** start **

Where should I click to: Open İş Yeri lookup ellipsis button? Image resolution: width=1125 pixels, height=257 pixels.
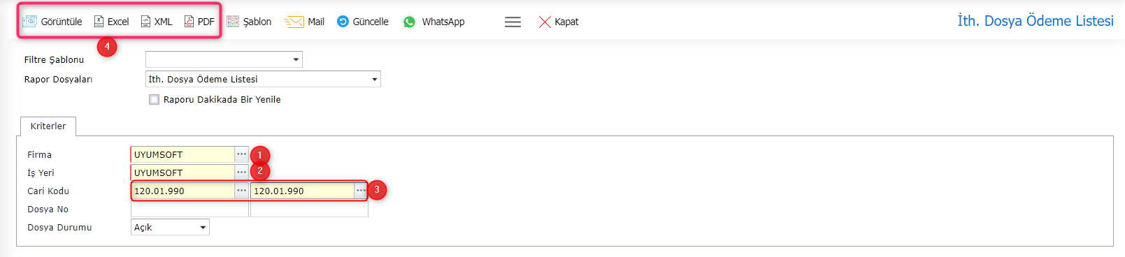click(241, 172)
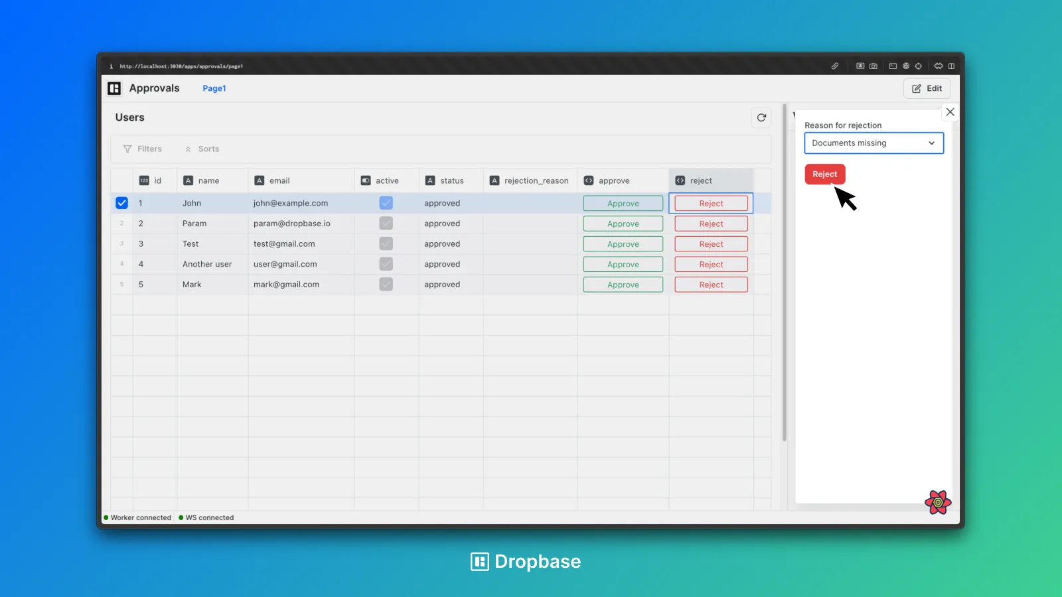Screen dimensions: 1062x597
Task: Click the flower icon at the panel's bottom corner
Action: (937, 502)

** end **

INSTRUCTIONS FOR THE TASK: Rewrite the entries above, substituting "three-dot button" for "ellipsis button" and changing nothing else. Omit the pictures.

SOLUTION BELOW:
Where should I click to: Open İş Yeri lookup three-dot button? Image resolution: width=1125 pixels, height=257 pixels.
click(241, 172)
Screen dimensions: 1062x597
Task: Click the flower icon at the panel's bottom corner
Action: (937, 502)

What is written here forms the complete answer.